1979年は「アニメが進化した年」だった? 『ガンダム』放映に『カリオストロの城』公開
富野由悠季監督・宮崎駿監督ともに38歳
富野監督の『機動戦士ガンダム』は、初回放映の平均視聴率は5.3%と伸び悩みました。富野監督が苦闘する一方、人生の岐路に立っていたのが宮崎駿監督でした。その頃の宮崎監督は、東映動画(現在の東映アニメーション)時代からの盟友、高畑監督の『赤毛のアン』に「場面設定・画面構成」として参加していましたが、劇場アニメ『ルパン三世』(1978年)の次回作の監督がまだ決まっていないことを知り、決断を迫られます。
その結果、宮崎監督は『赤毛のアン』の制作チームを離れ、劇場版『ルパン三世』の新監督に就任します。劇場公開は12月とすでに決まっており、制作期間はわずか5か月間しかありません。製作サイドが用意していた脚本を捨て、宮崎監督は超人的な仕事ぶりで絵コンテを描き上げ、『ルパン三世 カリオストロの城』を完成させます。
あまりにも制作時間が少なかったため、カリオストロ城をめぐる仕掛けなどのアイデアは、宮崎監督が参加した東映動画時代の劇場アニメ『長靴をはいた猫』(1969年)や『どうぶつ宝島』(1971年)から流用されています。宮崎監督が「大棚ざらえ」と『カリオストロの城』を語っているのは、そのためです。しかし、天才アニメーター、宮崎監督の才能が、スクリーンに炸裂した100分間でした。
この年、宮崎監督、富野監督はともに38歳。太平洋戦争の敗戦間際の1941年に生まれ、学生運動が盛んな時期に多感な青春期を過ごし、宮崎監督は東映動画に、富野監督は虫プロに就職しています。その後さまざまな職場を体験し、少なくない挫折も両者は経験しています。アニメ作家としてタイプはまったく異なる宮崎監督と富野監督ですが、どちらも青春時代の残り火をたぎらせるようにして、後世に残るマスターピースをものにしたように感じます。
歴史改変ものの金字塔『戦国自衛隊』
1979年はアニメ作品だけでなく、実写映画の傑作も誕生しています。洋画ではリドリー・スコット監督のSFホラー『エイリアン』が、日本でもヒットしました。CMディレクター出身のリドリー監督の映像美に加え、H・R・ギーガーが造形したエイリアンが強烈なインパクトを与えました。逃げ場のない宇宙船を舞台にした、新しい恐怖に観客は震えました。
沢田研二さんが主演した映画『太陽を盗んだ男』も、話題となりました。
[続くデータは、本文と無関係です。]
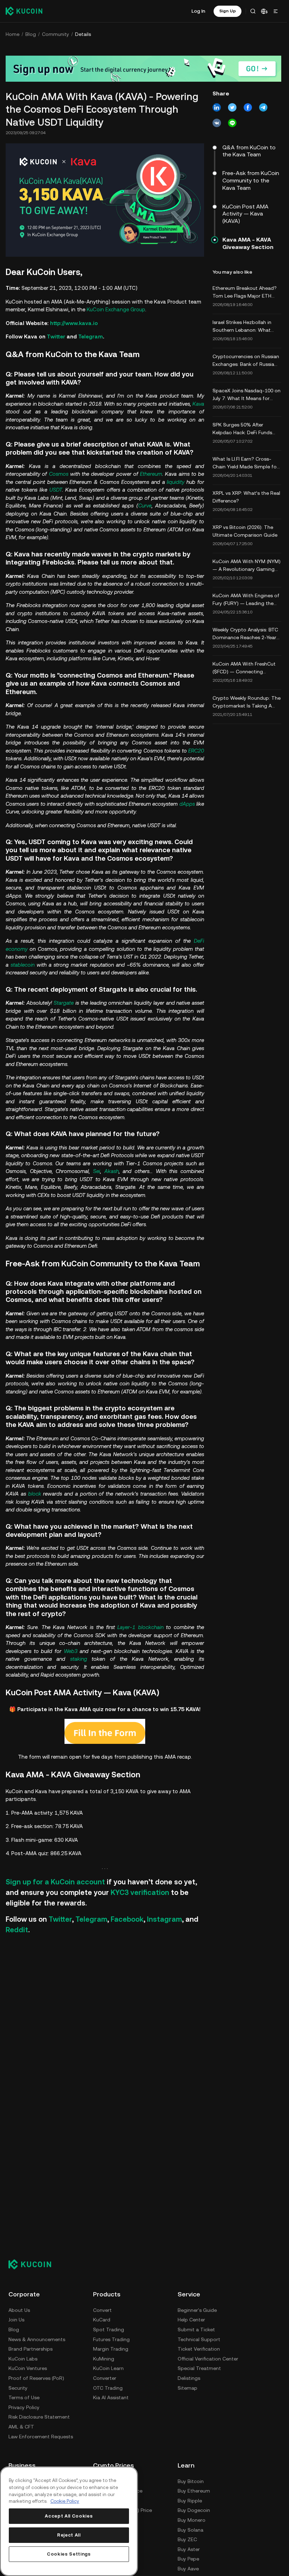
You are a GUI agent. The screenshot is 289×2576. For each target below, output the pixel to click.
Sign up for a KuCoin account (55, 1882)
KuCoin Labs (22, 2359)
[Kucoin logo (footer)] (33, 2264)
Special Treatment (199, 2368)
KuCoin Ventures (27, 2368)
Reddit (17, 1930)
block (34, 1494)
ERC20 (196, 751)
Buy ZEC (187, 2539)
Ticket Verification (199, 2349)
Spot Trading (108, 2329)
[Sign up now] (143, 69)
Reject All (69, 2535)
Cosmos (58, 474)
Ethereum (151, 474)
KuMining (103, 2359)
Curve (145, 506)
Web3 (71, 1651)
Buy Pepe (188, 2559)
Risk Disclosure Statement (39, 2417)
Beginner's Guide (197, 2310)
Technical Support (199, 2339)
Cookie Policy (64, 2501)
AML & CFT (21, 2427)
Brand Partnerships (30, 2349)
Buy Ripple (190, 2500)
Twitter (56, 336)
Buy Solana (190, 2530)
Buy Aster (189, 2549)
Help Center (191, 2319)
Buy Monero (191, 2520)
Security (17, 2388)
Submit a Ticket (196, 2329)
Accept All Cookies (69, 2516)
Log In (198, 11)
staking (78, 1659)
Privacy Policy (23, 2407)
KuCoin (95, 309)
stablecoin (23, 965)
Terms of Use (23, 2397)
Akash (111, 1171)
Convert (102, 2310)
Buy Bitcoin (191, 2481)
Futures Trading (111, 2339)
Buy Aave (188, 2568)
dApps (187, 804)
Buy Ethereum (194, 2491)
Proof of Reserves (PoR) (36, 2378)
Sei (96, 1171)
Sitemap (187, 2388)
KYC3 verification (140, 1892)
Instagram (164, 1919)
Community (55, 34)
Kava (198, 404)
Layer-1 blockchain (140, 1627)
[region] (69, 2521)
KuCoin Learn (108, 2368)
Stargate (64, 1003)
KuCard (101, 2319)
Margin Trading (110, 2349)
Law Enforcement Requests (40, 2436)
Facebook (127, 1919)
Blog (30, 34)
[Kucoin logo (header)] (24, 11)
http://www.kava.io (74, 323)
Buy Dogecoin (194, 2510)
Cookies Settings (69, 2554)
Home (12, 34)
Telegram (90, 336)
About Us (19, 2310)
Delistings (189, 2378)
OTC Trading (108, 2388)
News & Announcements (36, 2339)
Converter (104, 2378)
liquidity (175, 482)
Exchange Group (124, 309)
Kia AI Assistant (111, 2397)
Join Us (16, 2319)
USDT (55, 490)
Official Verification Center (208, 2359)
ジュリーこと沢田研二さん扮する中学教師がプルトニウムを盗み、原爆を個人で製造。当時はまだ実現されなかったローリングストーンズの来日公演を日本政府に要求するという犯罪サスペンスです。長谷川和彦監督はデビュー作『青春の殺人者』(1976年)と『太陽を盗んだ男』の2本しか映画を撮っていませんが、今も「伝説の監督」と称されています。
千葉真一さんが主演した角川映画『戦国自衛隊』も1979年の公開です。半村良氏のSF小説を、人気青春ドラマ『俺たちの旅』(日本テレビ系)の斎藤光正監督と脚本家の鎌田敏夫氏のコンビが映画化したものです。戦国時代にタイムスリップした自衛官たちが、織田信長に代わって天下統一を目指すという破天荒な展開に加え、アクション監督を兼ねた千葉真一さんと長尾景虎役の夏八木勲さんのふんどし姿が忘れられません。若き日の真田広之さん、薬師丸ひろ子さんも出演しています。
もし、坂本龍馬がこの時代に生きていたら、「新しい日本文化の夜明けぜよ」と口にしていたかもしれません。